Supplied material

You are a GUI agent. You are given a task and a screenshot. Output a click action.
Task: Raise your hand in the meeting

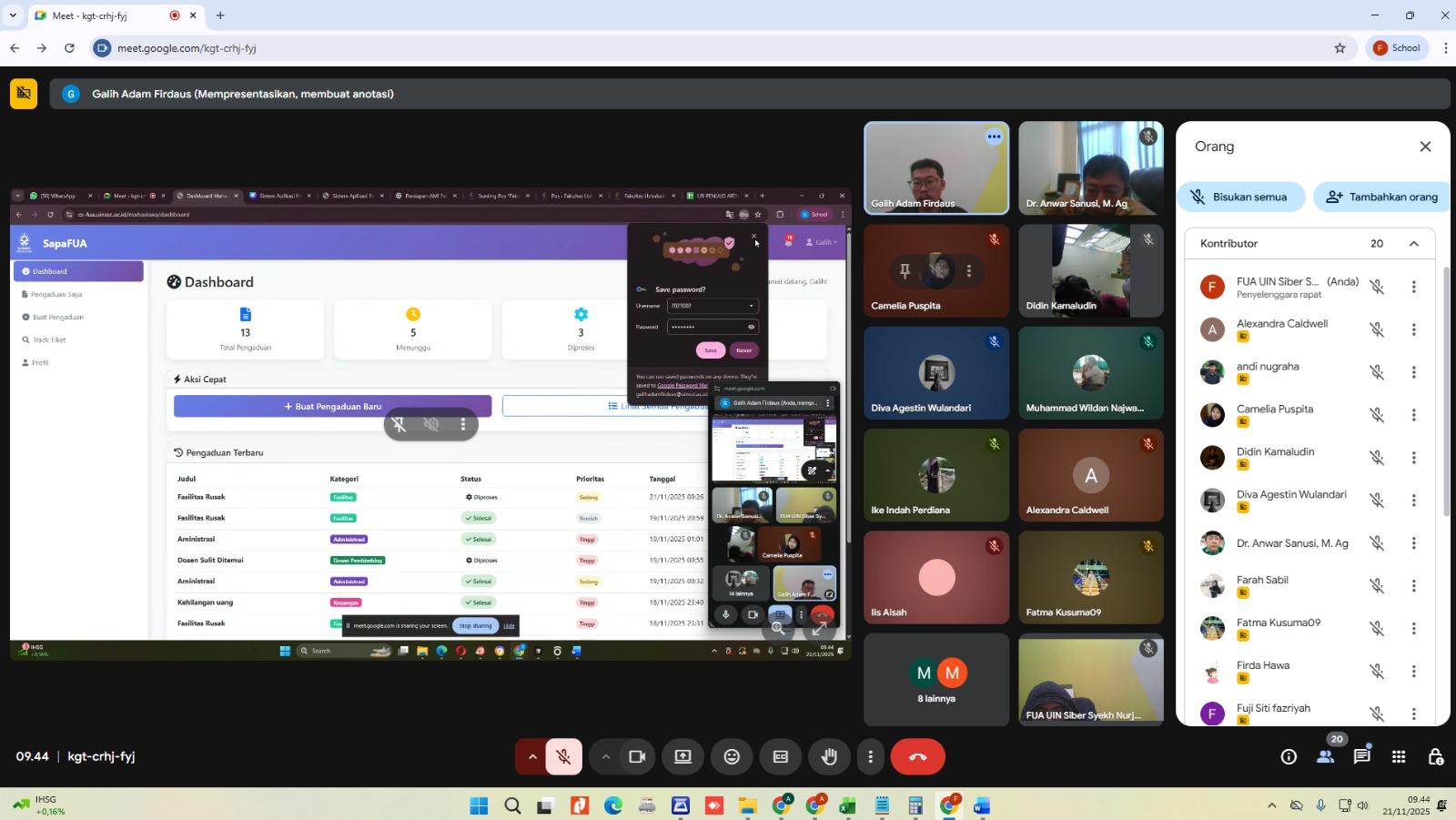pyautogui.click(x=829, y=757)
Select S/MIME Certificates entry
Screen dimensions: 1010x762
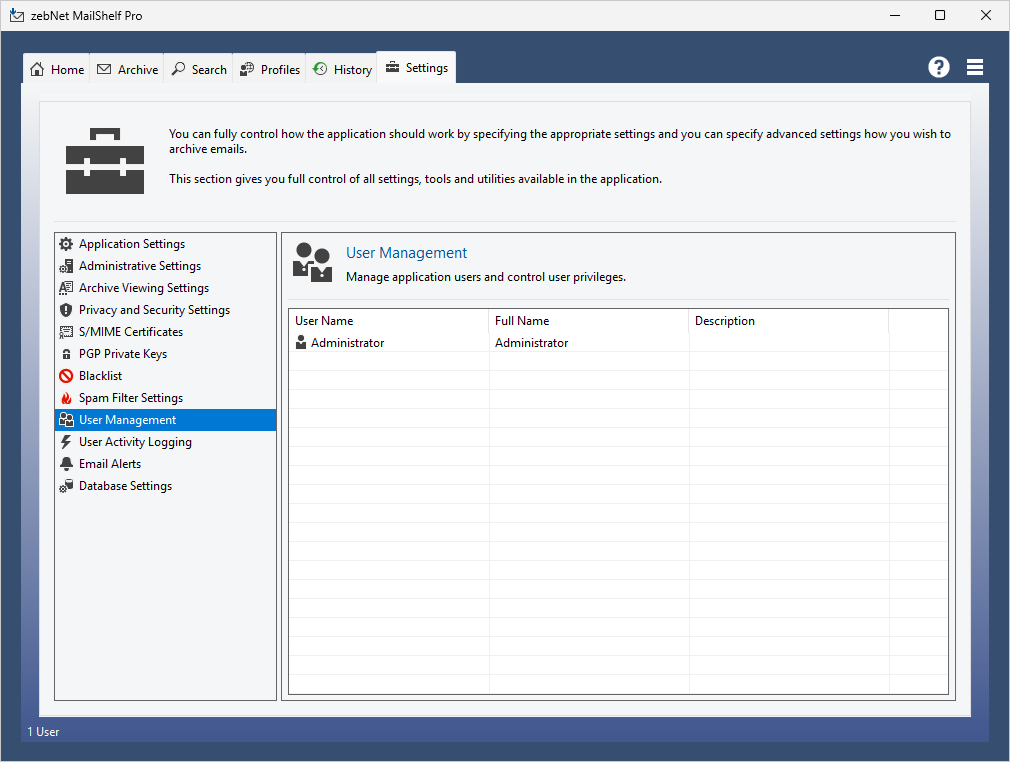(x=131, y=332)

Your objective
Exactly as written, set down the lines from the line holding "Task: Raise your hand in the meeting" to the last line of the data, both ends included, pictures excluded.

Reply
Task: Raise your hand in the meeting

pyautogui.click(x=829, y=757)
Select S/MIME Certificates entry
Screen dimensions: 1010x762
(x=131, y=332)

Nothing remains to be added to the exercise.